TASK GOAL:
Copy the entries below line for line, with no changes.

[Entries for finding words and elements]
········

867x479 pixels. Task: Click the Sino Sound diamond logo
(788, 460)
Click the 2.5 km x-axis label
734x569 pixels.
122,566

········

WRITTEN ANSWER:
867x479 pixels. Task: Click the Sino Sound diamond logo
(788, 460)
Click the 2.5 km x-axis label
734x569 pixels.
122,566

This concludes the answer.